### Data records
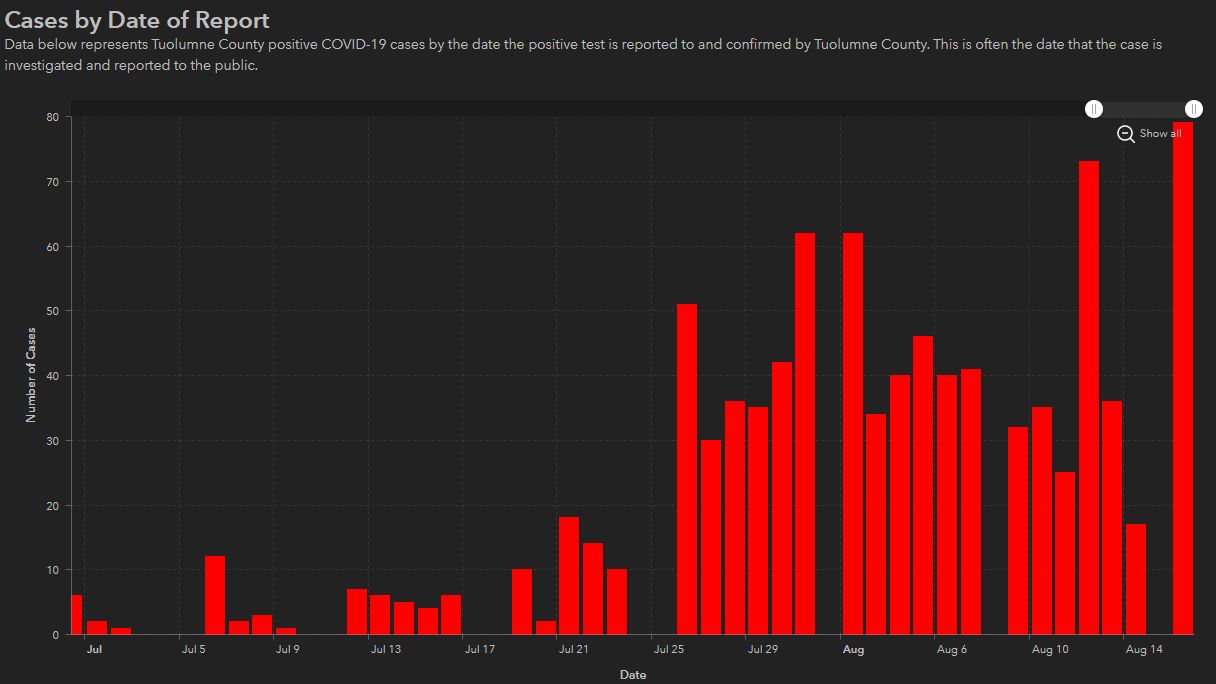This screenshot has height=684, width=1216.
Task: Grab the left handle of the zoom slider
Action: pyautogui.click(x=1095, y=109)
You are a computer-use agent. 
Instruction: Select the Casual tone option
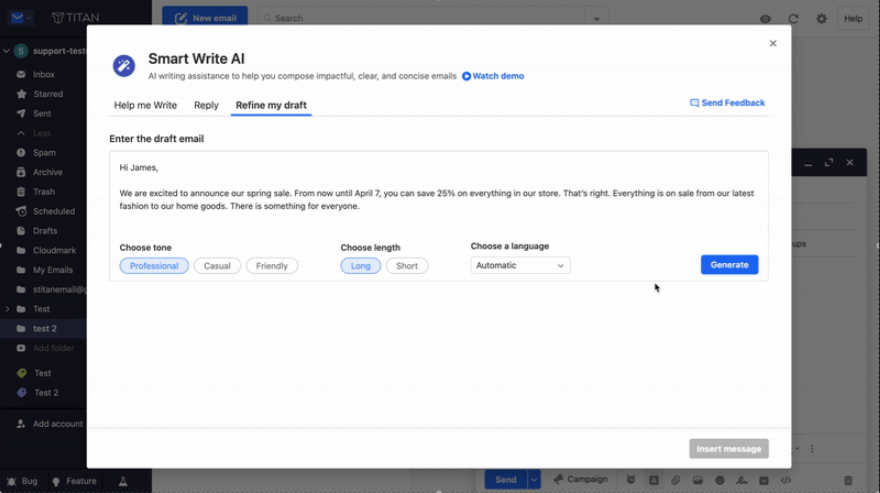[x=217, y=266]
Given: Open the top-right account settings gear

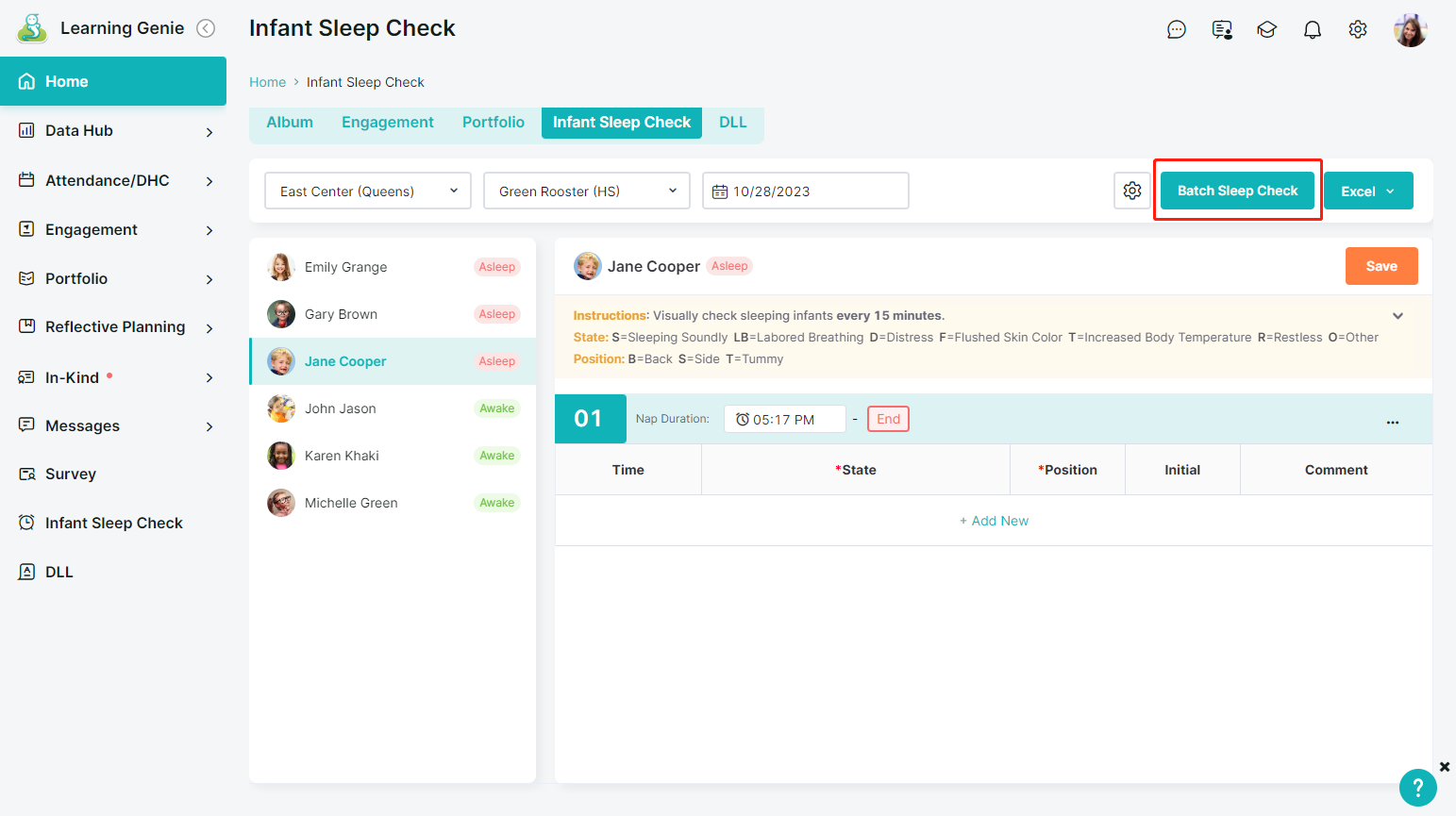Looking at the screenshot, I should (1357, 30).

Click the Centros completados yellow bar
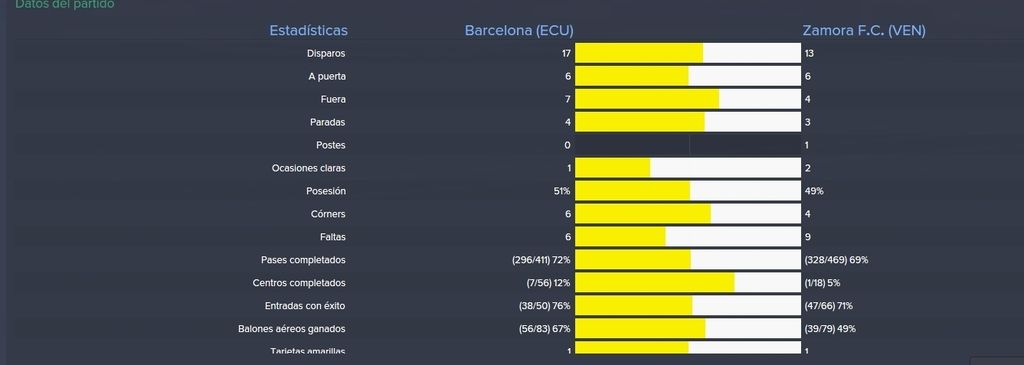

### To do
Omit all pictures, and repeat exactly the lines from the line containing "You are a computer-use agent." through the end of the data.

### Solution
You are a computer-use agent. 
Instruction: Select the Casual tone option
[x=217, y=266]
Given: Open the top-right account settings gear

Looking at the screenshot, I should (1357, 30).

Click the Centros completados yellow bar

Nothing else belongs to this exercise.